The P/E ratio is simply a mathematical calculation. It is the current price of one share of stock divided by earnings per share. The first thing to understand about the P/E ratio is that it is designed to value a share of stock, not a company, and stocks are priced per share. The P/E ratio tells you what the market is willing to pay right now for anticipated future earnings, assuming that the earnings remain constant into the future. A stock that has a P/E ratio of 15, for example, tells you that it will take 15 years of the company's earnings at the current rate to add up to your original purchase price. To see if a stock is over- or under-valued, the first step is to compare its current P/E ratio to its past P/E ratio. This will give you an idea of how cheap or expensive the stock is relative to the how it has been valued in the past. The next step would be to compare its P/E ratio to the ratios of other companies in the same industry. Companies in the same industry tend to have similar P/E ratios. If it is considerably higher or lower than its peers, you will want to do additional research to see why that it is.
Low-P/E stocks are not necessarily a good value. If you were to buy a few stocks with low P/E ratios you may soon discover the reasons they were so cheap. A low P/E ratio usually indicates that investors expect little to no growth in a company's earnings in the future, or possibly even a drop in earnings in the future. Companies in some industries, homebuilders for example, historically have very low P/E ratios. So a home builder that you see with a P/E of 10 might actually be an all-time high for that company indicating it might be overvalued. It is only when comparing its P/E ratio with its peers in the same industry that you can see how a company is valued compared to other companies in its industry. Rather than indicating a bargain, an extremely low P/E ratio is often a sign of financial trouble or other problems with the company or industry. Investors using the P/E ratio to find potential bargains, often called value investors, must follow up and do extensive research to completely understand the company and the industry it operates in before making any investment. In fact, if you were to buy all low P/E stocks without further research, you would probably just end up with a portfolio of underperforming stocks.

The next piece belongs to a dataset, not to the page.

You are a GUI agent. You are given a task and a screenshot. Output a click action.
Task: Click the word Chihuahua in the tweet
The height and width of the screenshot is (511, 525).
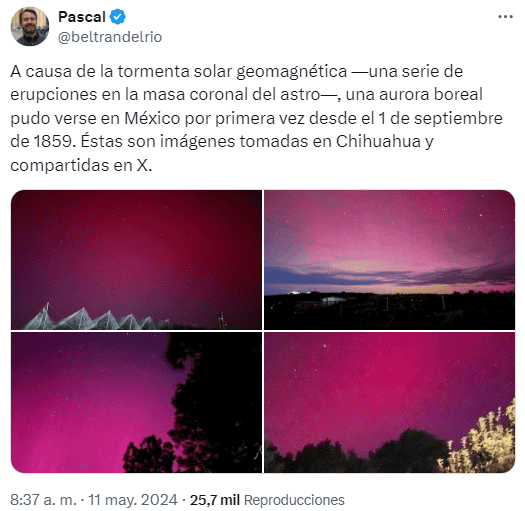(x=378, y=141)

Just as a low reading does not always mean a bargain, a high P/E ratio does not always mean a company is overvalued. There are many reasons investors might pay a premium for a company. P/E ratios can be especially misleading when a company has recently posted a loss. Due to what are often temporary problems, a company's P/E ratio will be restated, often in concert with accounting charges that have to be taken. These companies will then show a high P/E ratio or in some cases may not even have a P/E ratio available. As long as the problem is only temporary, the P/E ratio typically reverts to more normal levels after a few quarters. Let's look at a stock that is selling for $58 and earned 40 cents a share last year. That is exactly the current figure for United Parcel Service (Symbol: UPS). Its P/E ratio is 58/0.40 = 145, which is very high. It means that at the current earnings per share of 40 cents it would take you 145 years to get back the price you paid for the stock. While your advisor might recommend investing for the long term, 145 years would be just a bit too long for most of us. Naturally, investors aren't really willing to wait that long. What is missing from this analysis is growth. Investors must expect a sharp increase in earnings relatively soon, certainly much sooner than 145 years from now. You should be willing to pay a higher P/E ratio (calculated by current earnings) if you feel a company's earnings are going to grow in the future, since your payback time would be quicker. That is why a high P/E ratio doesn't always mean a stock is overvalued. To get a better reading, you should always bring in a company's expected growth rate. One way to do this is with a measure called PEG, the P/E ratio divided by the expected growth rate. This will tell you the amount investors are willing to pay for a stock's anticipated future earnings. Of course, very few companies would have exactly the same earnings quarter after quarter. That is another reason you would like to adjust the P/E ratio by the expected change in earnings in the future. Those whose earnings per share are growing, and expected to continue growing, would justify a higher P/E ratio. Those with declining earnings should be lower.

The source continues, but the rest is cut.